Figure 16-5: Workflow for combining parallel and serial microtasks.
Chapter 16
Combining Microtasks and Preparing Workflow
In This Chapter
Understanding parallel and serial tasks
Checking for errors
Bringing together parallel and serial tasks
Making decisions in workflow
Microtasking takes some effort, there’s no doubt about it. You have to design your tasks, upload them to a microtask market, let the crowd do its work, check the results and then download the work that meets your standards. (See Chapter 8 for a discussion of how to microtask.) With all this to do, you could be forgiven for wanting to keep your microtasking job as simple as possible. After all, why would you want to make it more complicated? Well, of course you should keep your microtasks as simple as possible, but sometimes the very simplest microtasks aren’t the best. Simple microtasks may be easy to design and easy to start, but they can only do simple things.
Checking the results of microtasks can take real effort. You have to review each task to be sure that the work’s done properly. When you’ve uploaded a large number of tasks, you quickly learn that checking the results of each microtask takes a lot of time and isn’t always feasible. Microtasks have a way of expanding. You start by doing 10, but soon you’re doing 100 tasks, and before you know it you’re doing 1,000. You can probably check 10 microtasks and maybe even check 100, but when you’re running 1,000, you can’t check them all.
To check for errors in microtasks or to get microtasks to do complicated things, you need a process called workflow, where the work flows from one task to the next. Workflow is a very powerful tool. With it, you can get microtasks to do things that you might not have imagined were possible (see the sidebar, Using microtasks to see the big picture).
Workflow can be challenging to create. You have to design and test many different microtasks and then work out how to combine them. To help, in this chapter you find out about the basic ideas of workflow. You discover new ways of dividing complicated jobs into small tasks, and clever methods of combining the results. At the end of the chapter, I look at how you might be able to use workflow to handle real problems in crowdsourcing.
Discerning the Difference between Parallel and Serial Microtasks
To understand the nature of workflow, you first need to understand the different kinds of microtask. (If you want to know the basics of microtasking, head first to Chapter 8.) Microtasks come in two principal varieties: parallel tasks and serial tasks. (Technically, a third variety exists called a recursive task, but it’s yet to find any practical application, so I won’t go into that one here.) In addition to these two approaches, you can combine them in many different ways (see the section Combining parallel and serial tasks later in this chapter).
Doing the job all at once: Parallel tasks
Parallel microtasks are the simplest form of microtask. You start with a large problem that you can divide into tiny tasks which you give to the crowd. For these tasks, everyone in the crowd gets the same set of instructions. Each crowd member is doing the same thing but with different data. Each member is trying to transcribe a different business card or characterise a different tweet or recognise faces in a different photograph. One set of instructions. Many people. Different data. No concern about which data is processed first and which is processed last. These things describe parallel microtasks.

= = =

## DIRECTIONS
In the microtasking chapter, what are the two principal varieties of microtask?

## DATA PROVIDED
= = =

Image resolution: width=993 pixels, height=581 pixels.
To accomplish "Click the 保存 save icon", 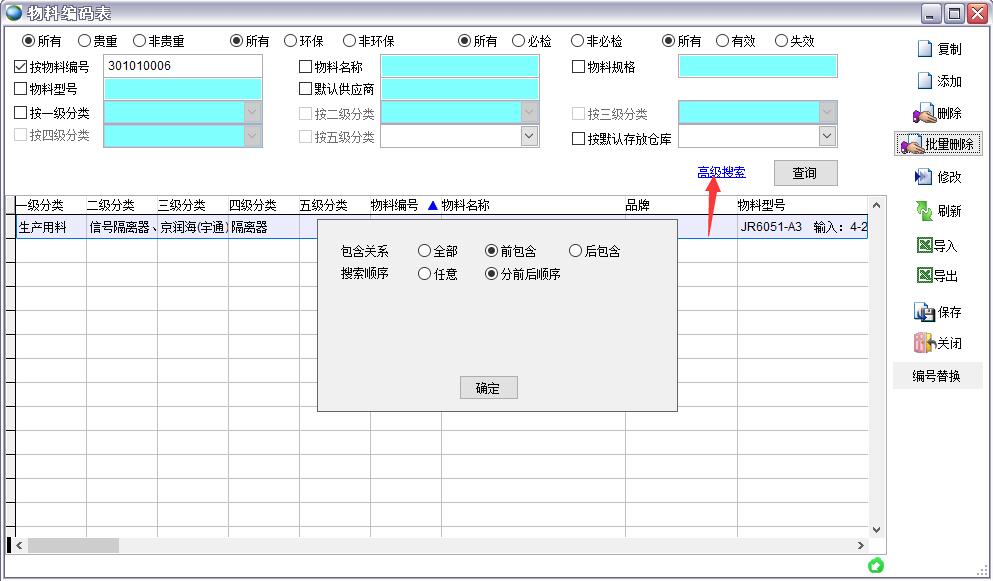I will [x=938, y=311].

= = =

## COMPLETE ANSWER
Parallel tasks and serial tasks.